Using custom tools, they measured key features of dresses — hemline, neckline and waistline positions — turning clothing designs into numerical data that could be measured and tracked across decades. To analyze the data, researchers built a mathematical model based on a simple idea: the tension between wanting to stand out while still fitting in. Once a style becomes too common, designers move away from it — but not so far that the clothes become unwearable.

The results revealed a striking pattern. While fashion evolves gradually over time, the rise and fall of styles follows a repeating wave that peaks roughly every two decades. One of the clearest patterns involves hemline length. Over the past century, skirt lengths have repeatedly shortened and lengthened — from shorter flapper dresses in the 1920s to longer, more conservative styles in the 1950s and then to miniskirts of the late 1960s.

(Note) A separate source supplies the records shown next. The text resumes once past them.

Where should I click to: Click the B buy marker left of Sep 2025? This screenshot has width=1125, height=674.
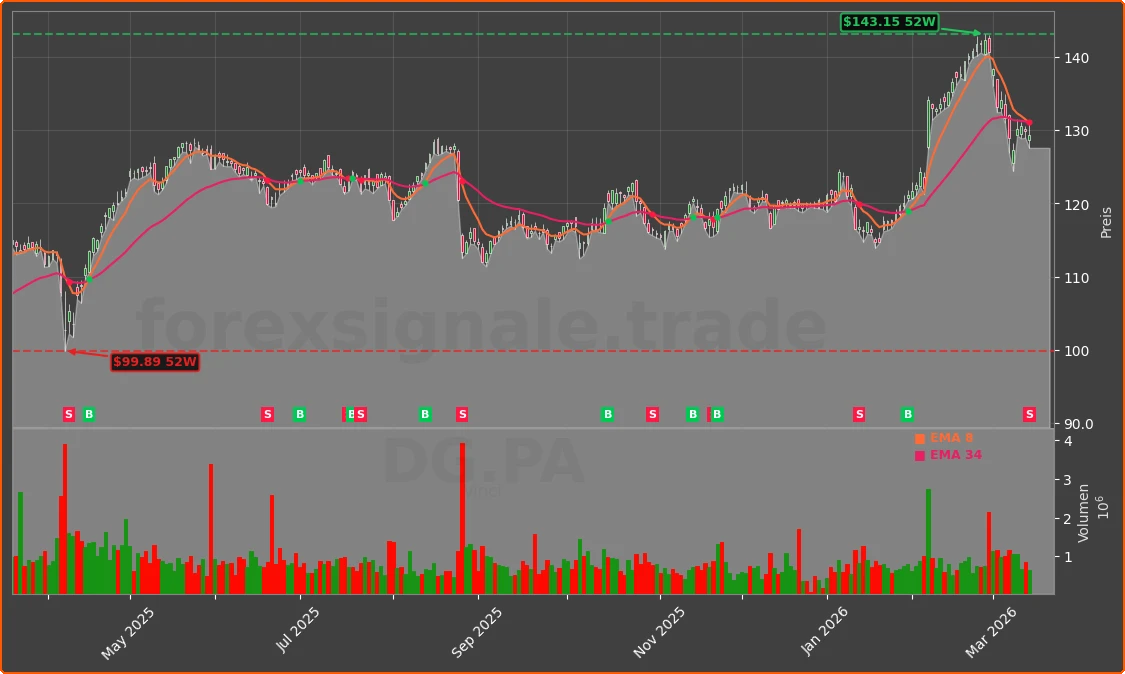click(x=424, y=413)
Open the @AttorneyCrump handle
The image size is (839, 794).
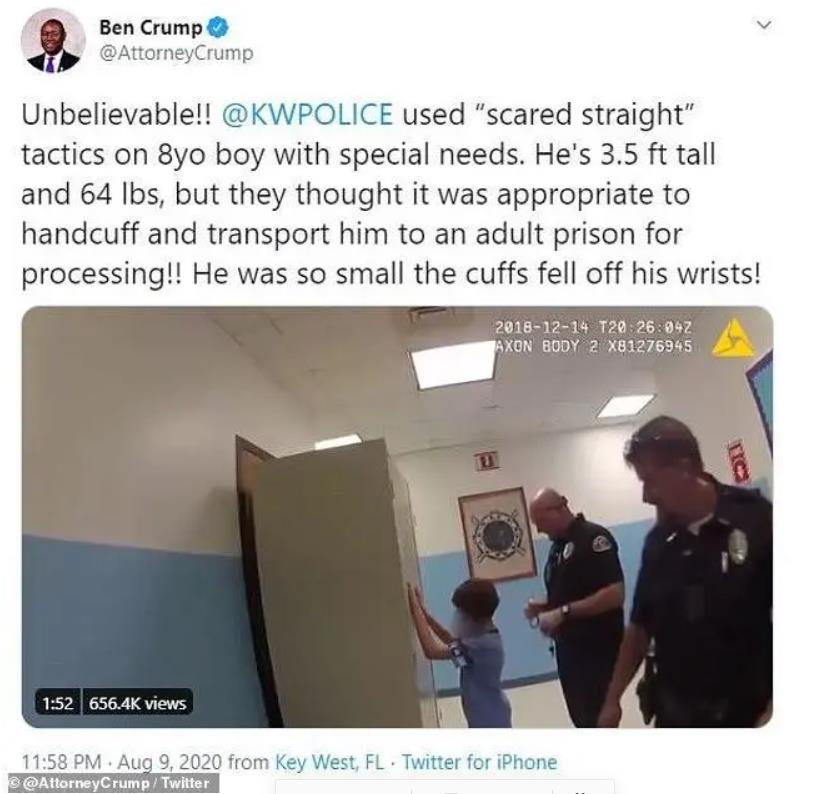point(176,54)
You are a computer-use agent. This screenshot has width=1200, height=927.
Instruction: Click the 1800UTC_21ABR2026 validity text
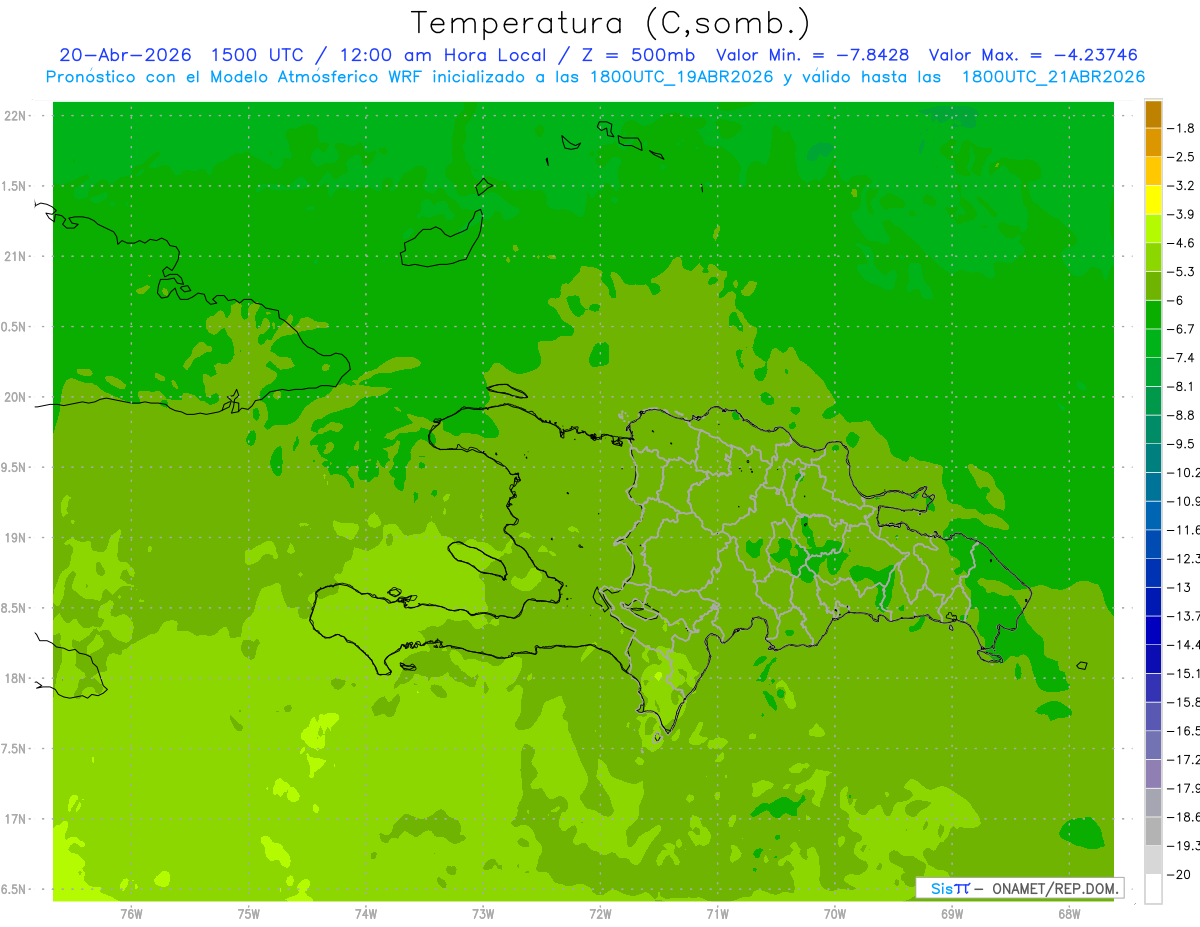click(x=1053, y=77)
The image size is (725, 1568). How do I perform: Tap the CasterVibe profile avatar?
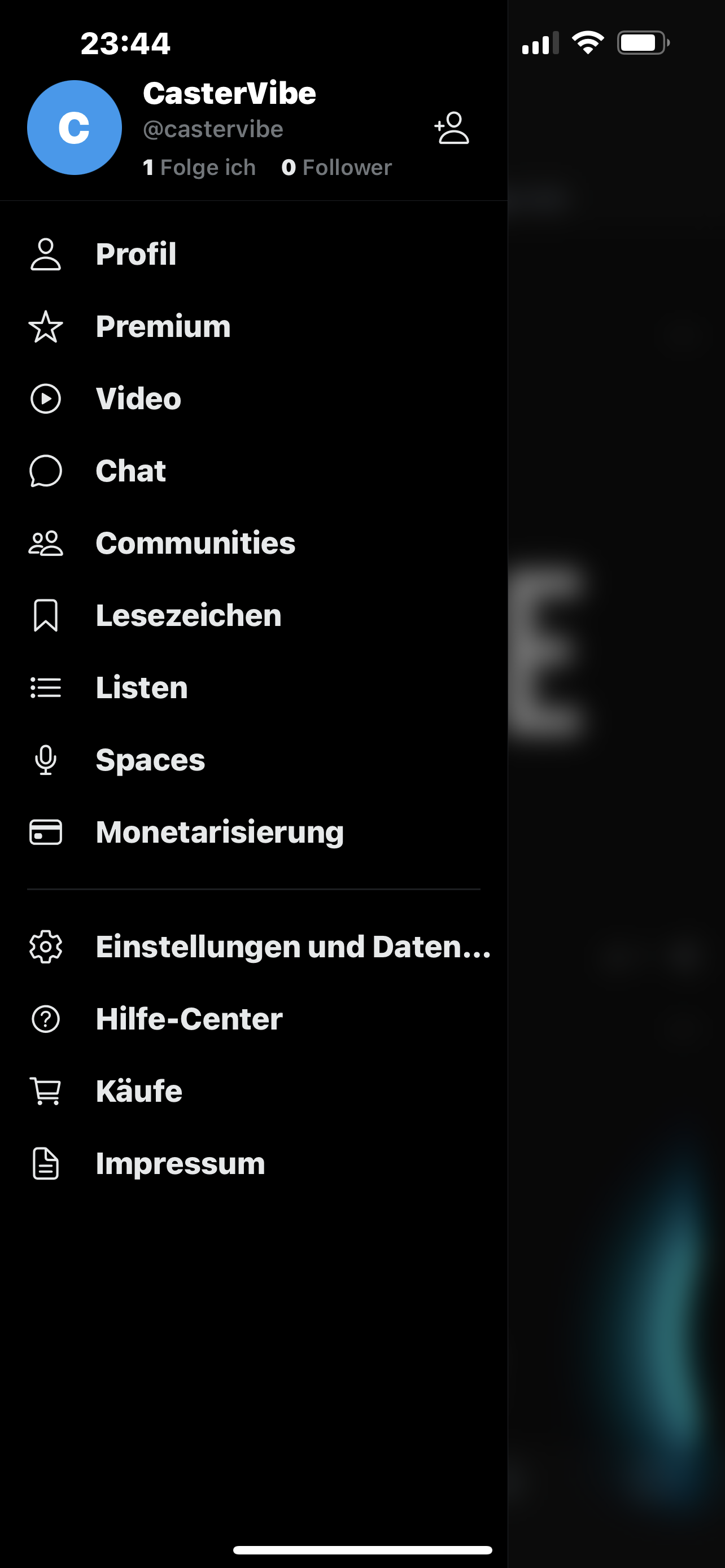(75, 128)
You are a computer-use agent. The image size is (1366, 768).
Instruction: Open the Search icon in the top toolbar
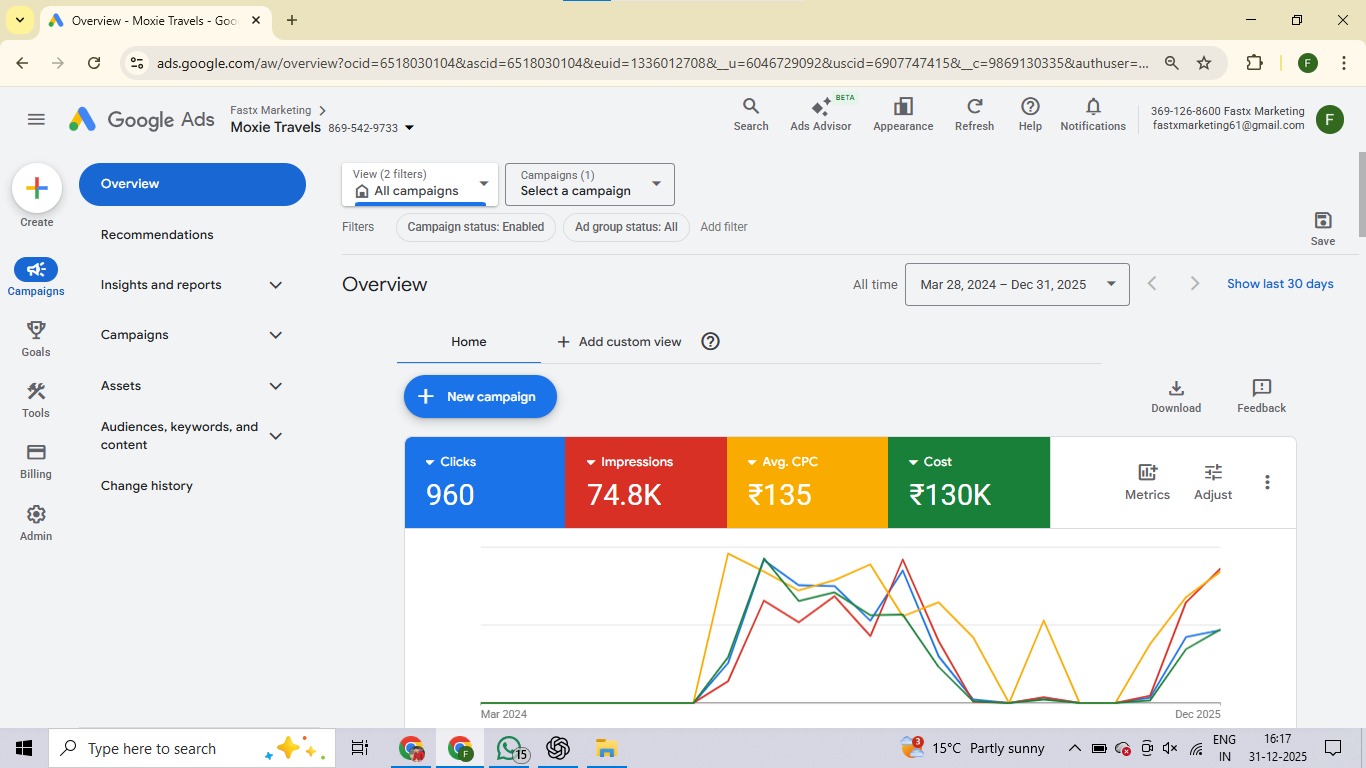[750, 112]
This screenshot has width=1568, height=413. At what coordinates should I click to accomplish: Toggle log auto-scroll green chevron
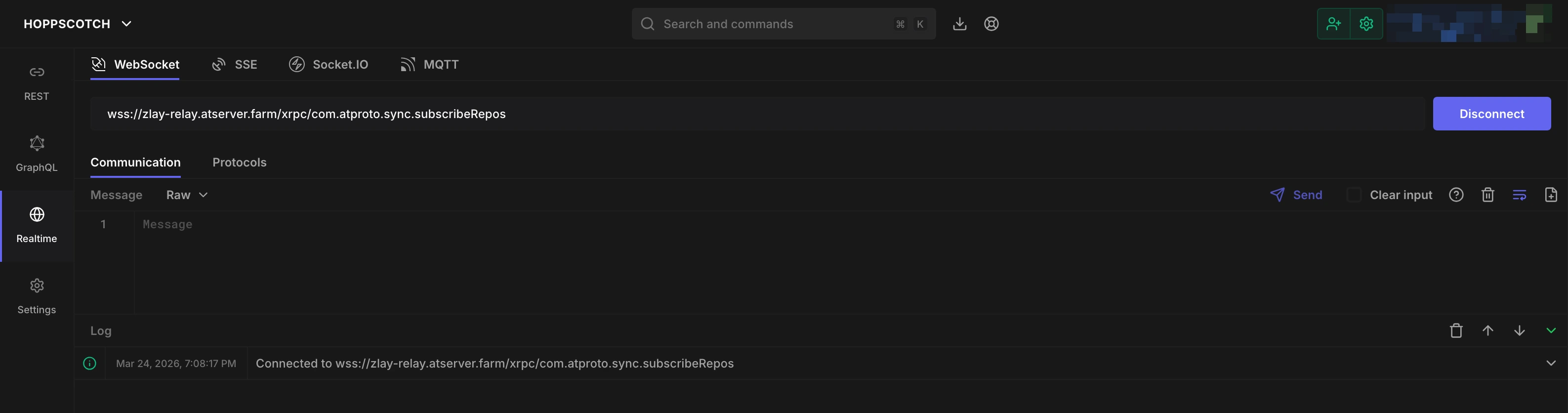coord(1550,331)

But this pattern loses its clarity in recent decades. Starting in the 1980s, the data show a wider range of skirt lengths appearing at the same time, suggesting that fashion trends are becoming more fragmented. Rather than one dominant trend, niches emerge, reflecting more diversity in fashion.

“In the past, there were two options — short dresses and long dresses,” Zajdela said. “In more recent years, there are more options: really short dresses, floor-length dresses and midi dresses. There is an increase in variance over time and less conformity.”